Wanted for Christmas: The most dreadful, impossible, legacy project from hell
By definition, self-employed software developers are always looking for new projects. But lately something else has been nagging at me. I’ve enjoyed some of the projects I’ve worked on this year, but they’ve only stretched my skills a tiny bit. I’m not just looking for a new project, I’m looking for a new kind of project.
Looking back on my career up to this point, the projects that have entertained me most have been ones with blank slates, using new, cutting edge technologies. That is very common with programmers; we like to be entertained by our work. But entertainment alone turns out to be a poor reason to take a project. I can see now that the projects which have stretched my problem solving skills the most have been the nasty legacy projects. The ones where I’m asked to do the impossible. To make things happen that otherwise couldn’t.
Most programmers run away from legacy code and projects. Not me. Legacy code is like sculpting clay to me. And lately I’ve been wanting to sculpt something. Something mighty. That’s right, I said mighty.
I want the gnarly project.
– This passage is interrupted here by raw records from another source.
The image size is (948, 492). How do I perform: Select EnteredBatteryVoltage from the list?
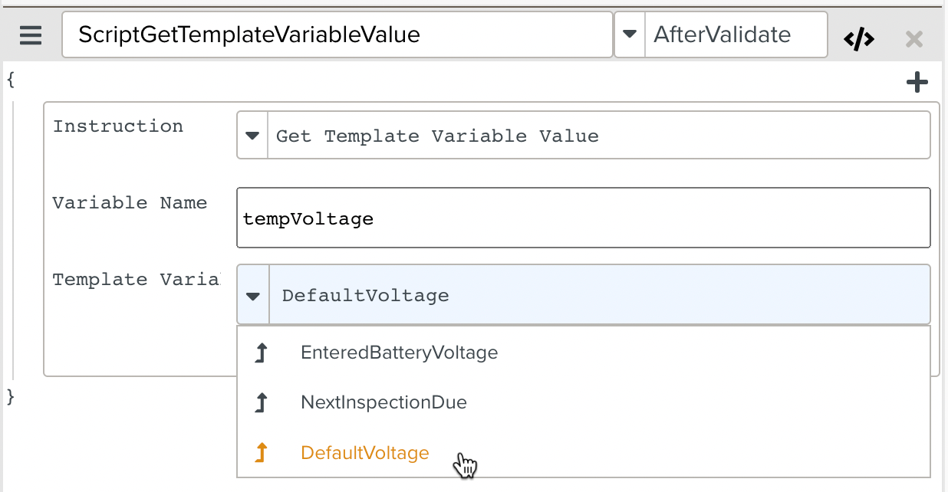[399, 353]
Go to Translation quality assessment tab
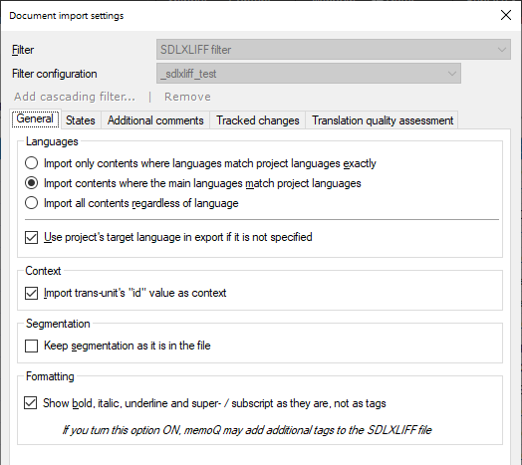The image size is (522, 465). [383, 120]
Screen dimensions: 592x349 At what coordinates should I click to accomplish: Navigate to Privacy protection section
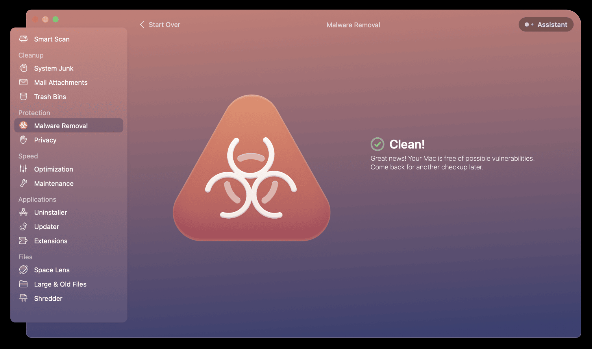[45, 140]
The one with spaghetti code that has passed from programmer to programmer over the years, both competent and incompetent. The one that has been ported to 5 different platforms and/or languages over 20 years. The one that other programmers have looked at and thrown their hands up and run away from saying “Fuck that“. The one that the entire company is running on and dare not be touched for fear of taking down the business. The one that is holding everyone back and requires mindless redundant data-shuffling by humans just to be kept happy. The one that you’d replace in a heartbeat if only you could pull it off.
That’s what I want for Christmas. Someone tell Santa.